My brother musters up his inner strength to come and address me. I'm now on auto-pilot. I can no longer access my conscience mind to think of words and I cannot see anything in my peripheral field of vision. I don't even remember how he addresses me, I just say, "Hello ______, it's nice to see you" and he leaves and his wife comes over and I say the same thing.  And than the sister who has been so un-accepting of me comes and oddly touches her hand on my forearm in a gesture of what seems to be kindness. My automated sub-conscience continues in an expanse of hospitable niceties.

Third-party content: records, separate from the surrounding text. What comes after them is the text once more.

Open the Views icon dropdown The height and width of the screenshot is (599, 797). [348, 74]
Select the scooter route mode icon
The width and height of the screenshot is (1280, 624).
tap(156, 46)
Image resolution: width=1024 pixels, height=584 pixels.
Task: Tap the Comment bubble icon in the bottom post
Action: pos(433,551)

Lastly my father walks towards me.  I know my face tightens and I try to hid my anger and hurt yet cannot force myself to smile. He doesn't address me and I don't address him. He is anger at me for denying him to call me a pet name and I won't call him dad or father so we skip the formalities and he begins instead in conversation. "Thank you for coming he says" and I reply "thanks for having me." The sister who is sweetest to me as at both our sides. He points out his tie that shows repeated images of him and and the sister next to me and we make small talk about it. Later, I think perhaps I should buy him a tie of his face and just a blank silhouette with the words "Lie" over it but that would be mean and vindictive and I may think thoughts like that but mostly I don't want to be mean.

My sister with the new baby asks me to join in her in the Mother's room so she can nurse.  Everyone leaves while I'm in the room with her. She says to me, "you're welcome to come to the house but you probably have to work"

"yes, I have a lot on my plate" I lie in response.  And than I drove home.